_Available data:_
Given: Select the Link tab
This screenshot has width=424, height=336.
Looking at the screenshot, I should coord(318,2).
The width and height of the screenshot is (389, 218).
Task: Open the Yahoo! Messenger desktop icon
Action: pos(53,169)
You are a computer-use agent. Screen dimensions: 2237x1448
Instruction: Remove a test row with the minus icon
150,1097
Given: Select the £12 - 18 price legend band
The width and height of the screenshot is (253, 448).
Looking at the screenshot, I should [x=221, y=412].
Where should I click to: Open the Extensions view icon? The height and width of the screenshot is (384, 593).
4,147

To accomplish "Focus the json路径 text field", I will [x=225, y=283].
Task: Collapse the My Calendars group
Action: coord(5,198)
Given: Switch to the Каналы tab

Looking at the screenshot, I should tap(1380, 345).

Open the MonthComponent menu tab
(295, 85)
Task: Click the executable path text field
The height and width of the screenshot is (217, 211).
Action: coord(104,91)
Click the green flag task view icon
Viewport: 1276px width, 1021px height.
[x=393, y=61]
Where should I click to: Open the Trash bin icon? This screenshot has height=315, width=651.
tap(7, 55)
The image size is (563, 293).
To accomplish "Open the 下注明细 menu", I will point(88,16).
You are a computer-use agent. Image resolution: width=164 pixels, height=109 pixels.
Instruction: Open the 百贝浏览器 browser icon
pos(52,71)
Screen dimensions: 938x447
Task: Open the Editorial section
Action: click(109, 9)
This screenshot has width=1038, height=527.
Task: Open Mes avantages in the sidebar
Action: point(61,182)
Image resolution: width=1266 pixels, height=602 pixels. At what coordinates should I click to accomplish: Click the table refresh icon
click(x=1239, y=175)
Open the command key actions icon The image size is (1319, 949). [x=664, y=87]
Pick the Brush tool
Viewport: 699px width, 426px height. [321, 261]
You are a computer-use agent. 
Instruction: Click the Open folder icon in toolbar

_Exercise task:_ Please turn the records above into a numbered list, one line per item, leaving out the blank lines.

_Exercise result:_
1. Given: Select the Link tab
2. This screenshot has width=424, height=336.
3. Looking at the screenshot, I should coord(318,2).
4. The width and height of the screenshot is (389, 218).
5. Task: Open the Yahoo! Messenger desktop icon
6. Action: pos(53,169)
7. You are a computer-use agent. Screen dimensions: 2237x1448
8. Instruction: Remove a test row with the minus icon
9. 150,1097
10. Given: Select the £12 - 18 price legend band
11. The width and height of the screenshot is (253, 448).
12. Looking at the screenshot, I should [x=221, y=412].
13. Where should I click to: Open the Extensions view icon? The height and width of the screenshot is (384, 593).
14. 4,147
15. To accomplish "Focus the json路径 text field", I will [x=225, y=283].
16. Task: Collapse the My Calendars group
17. Action: coord(5,198)
18. Given: Switch to the Каналы tab
19. Looking at the screenshot, I should tap(1380, 345).
20. Open the MonthComponent menu tab
21. (295, 85)
22. Task: Click the executable path text field
23. The height and width of the screenshot is (217, 211).
24. Action: coord(104,91)
25. Click the green flag task view icon
26. Viewport: 1276px width, 1021px height.
27. [x=393, y=61]
28. Where should I click to: Open the Trash bin icon? This screenshot has height=315, width=651.
29. tap(7, 55)
30. The image size is (563, 293).
31. To accomplish "Open the 下注明细 menu", I will point(88,16).
32. You are a computer-use agent. Image resolution: width=164 pixels, height=109 pixels.
33. Instruction: Open the 百贝浏览器 browser icon
34. pos(52,71)
35. Screen dimensions: 938x447
36. Task: Open the Editorial section
37. Action: click(109, 9)
38. This screenshot has width=1038, height=527.
39. Task: Open Mes avantages in the sidebar
40. Action: point(61,182)
41. Image resolution: width=1266 pixels, height=602 pixels. At what coordinates should I click to accomplish: Click the table refresh icon
42. click(x=1239, y=175)
43. Open the command key actions icon The image size is (1319, 949). [x=664, y=87]
44. Pick the Brush tool
45. Viewport: 699px width, 426px height. [321, 261]
46. You are a computer-use agent. 
47. Instruction: Click the Open folder icon in toolbar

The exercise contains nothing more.